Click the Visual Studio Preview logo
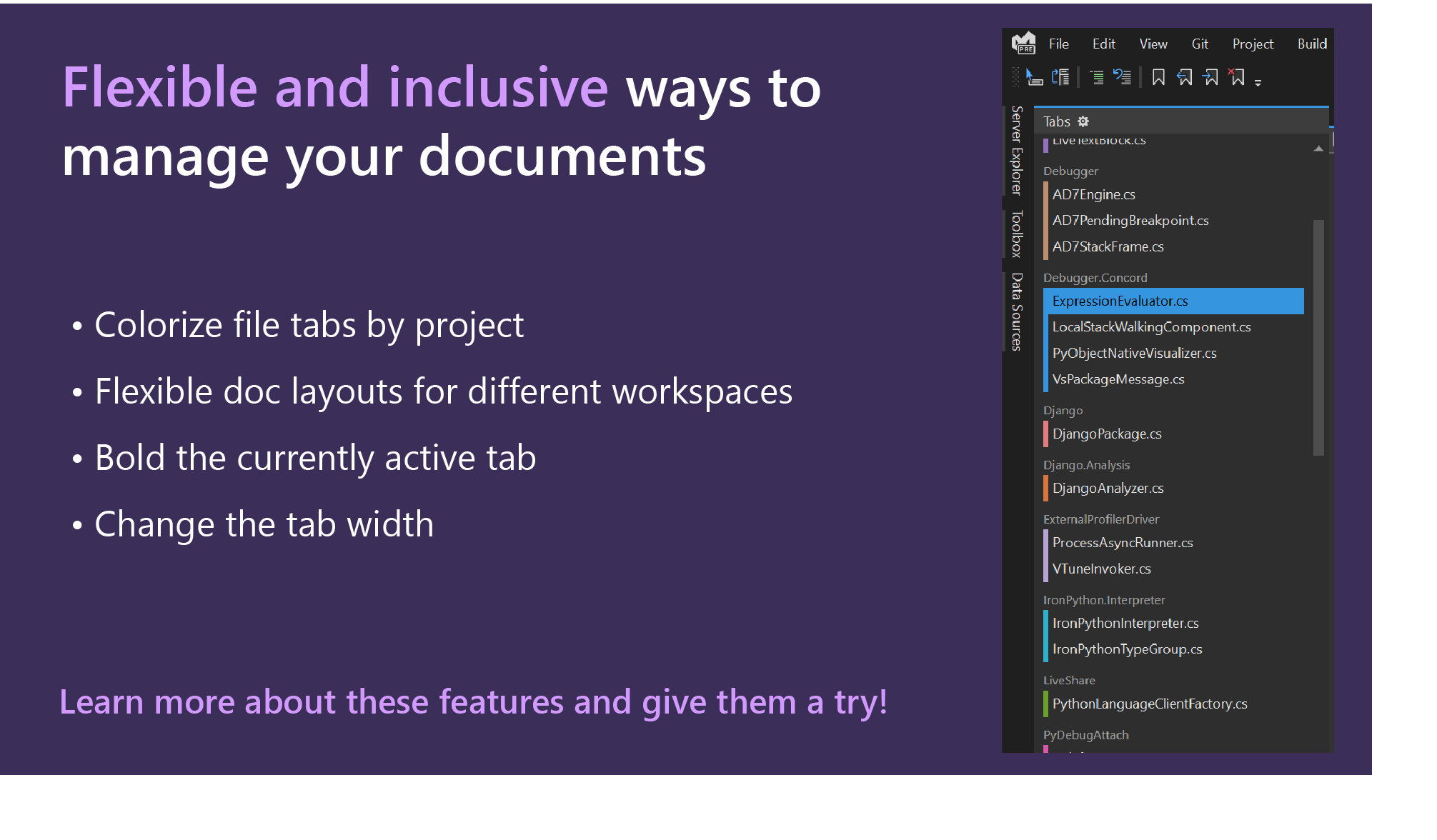pos(1024,44)
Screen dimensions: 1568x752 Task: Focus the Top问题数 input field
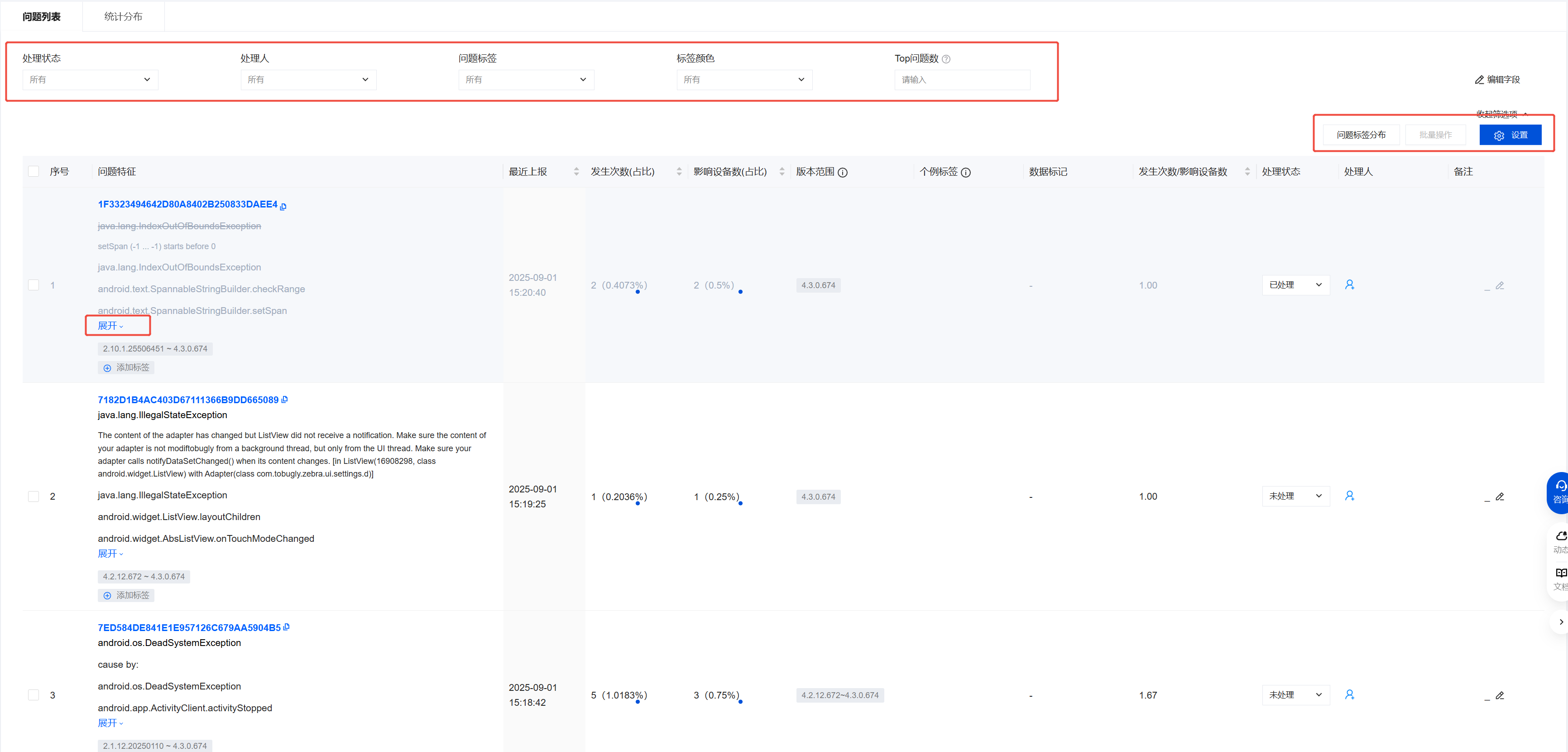(x=962, y=80)
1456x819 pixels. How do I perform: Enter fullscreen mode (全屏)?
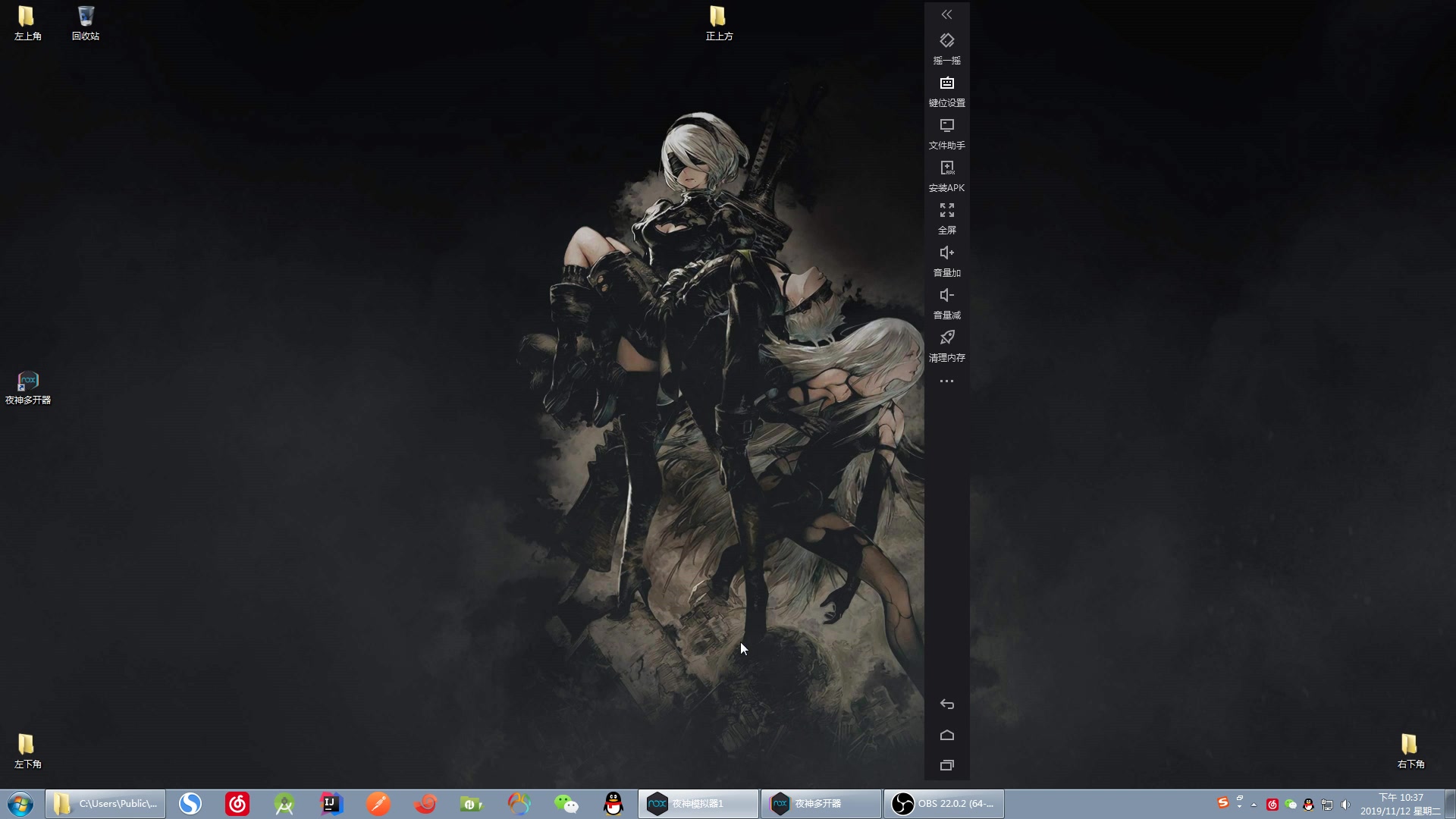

§ TASK GOAL
Output each record precisely as it appears, and drop every picture.

§ ANSWER TO THE PROBLEM
Click the Visual Studio Preview logo
pos(1024,44)
Screen dimensions: 1568x752 Task: Focus the Top问题数 input field
(x=962, y=80)
1456x819 pixels. How do I perform: Enter fullscreen mode (全屏)?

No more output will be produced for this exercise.